**Written task**:
Please revise the material below by changing every "Where should I click to" to "Where do I click to", leaving everything else untouched.

==== Task inputs ====

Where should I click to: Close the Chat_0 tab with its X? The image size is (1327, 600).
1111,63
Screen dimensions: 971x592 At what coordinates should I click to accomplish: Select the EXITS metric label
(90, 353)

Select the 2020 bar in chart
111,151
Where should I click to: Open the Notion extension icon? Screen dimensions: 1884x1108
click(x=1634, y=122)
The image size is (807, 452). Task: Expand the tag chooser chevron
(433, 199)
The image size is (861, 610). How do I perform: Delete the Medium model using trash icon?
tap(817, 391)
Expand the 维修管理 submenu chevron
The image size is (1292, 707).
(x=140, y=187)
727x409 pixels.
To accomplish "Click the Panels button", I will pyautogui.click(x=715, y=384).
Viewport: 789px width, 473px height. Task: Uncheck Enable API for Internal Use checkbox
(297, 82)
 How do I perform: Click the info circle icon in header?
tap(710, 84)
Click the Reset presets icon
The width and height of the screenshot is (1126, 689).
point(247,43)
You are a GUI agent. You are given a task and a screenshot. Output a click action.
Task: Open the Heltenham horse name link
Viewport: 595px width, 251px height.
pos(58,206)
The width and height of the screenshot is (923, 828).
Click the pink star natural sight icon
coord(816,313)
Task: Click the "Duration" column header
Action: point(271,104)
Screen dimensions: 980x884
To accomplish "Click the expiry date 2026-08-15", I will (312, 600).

====

**Written reply**:
Where do I click to: Close the Chat_0 tab with its X? The image size is (1327, 600).
1111,63
Screen dimensions: 971x592 At what coordinates should I click to accomplish: Select the EXITS metric label
(90, 353)

Select the 2020 bar in chart
111,151
Where do I click to: Open the Notion extension icon? Screen dimensions: 1884x1108
click(x=1634, y=122)
The image size is (807, 452). Task: Expand the tag chooser chevron
(433, 199)
The image size is (861, 610). How do I perform: Delete the Medium model using trash icon?
tap(817, 391)
Expand the 维修管理 submenu chevron
The image size is (1292, 707).
(x=140, y=187)
727x409 pixels.
To accomplish "Click the Panels button", I will pyautogui.click(x=715, y=384).
Viewport: 789px width, 473px height. Task: Uncheck Enable API for Internal Use checkbox
(297, 82)
 How do I perform: Click the info circle icon in header?
tap(710, 84)
Click the Reset presets icon
The width and height of the screenshot is (1126, 689).
point(247,43)
You are a GUI agent. You are given a task and a screenshot. Output a click action.
Task: Open the Heltenham horse name link
Viewport: 595px width, 251px height.
pos(58,206)
The width and height of the screenshot is (923, 828).
Click the pink star natural sight icon
coord(816,313)
Task: Click the "Duration" column header
Action: point(271,104)
Screen dimensions: 980x884
To accomplish "Click the expiry date 2026-08-15", I will (312, 600).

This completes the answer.